Namphy overthrew the four-month civilian administration of President Leslie Manigat and declared himself president of this Caribbean nation of 6 million, the Western Hemisphere's poorest country.

The 55-year-old military commander presided over the three-man junta that ruled Haiti for two years after dictator Jean-Claude Duvalier fled in February 1986.

He turned power over in February to Manigat, who was elected the previous month in military-run balloting that was rife with fraud and boycotted by the four leading presidential candidates and most Haitians.

"Only the army of Haiti, as an institution, can bring human rights to this country," Namphy was quoted as saying. "I am not afraid to say it: Gen. Namphy is the champion of human rights in this country."

On Nov. 29, independently run nationwide elections were thwarted by thugs who massacred civilian voters, killing at least 30. Soliders made no attempt to stop the attacks and in some cases joined in.

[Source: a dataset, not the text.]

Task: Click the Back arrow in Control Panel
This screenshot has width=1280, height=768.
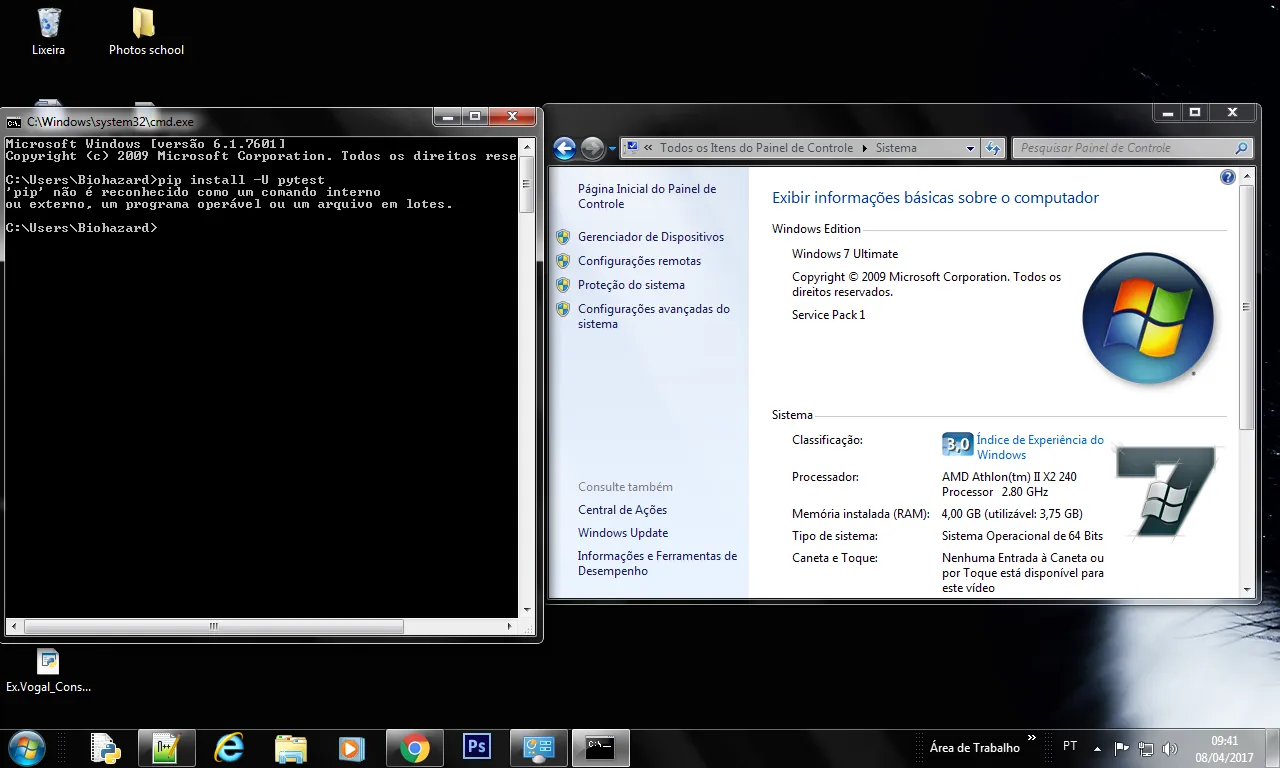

Namphy said Manigat, as president, "did not respect the constitution ... and we could not allow him to destabilize the army."

"I had nothing against him (Manigat), nor against his government," Namphy was quoted as saying. "But you can see the people were convinced he wanted to keep power indefinitely."

The power struggle that provoked Manigat's ouster began after Namphy attempted on June 14 to transfer or retire several high-ranking officers.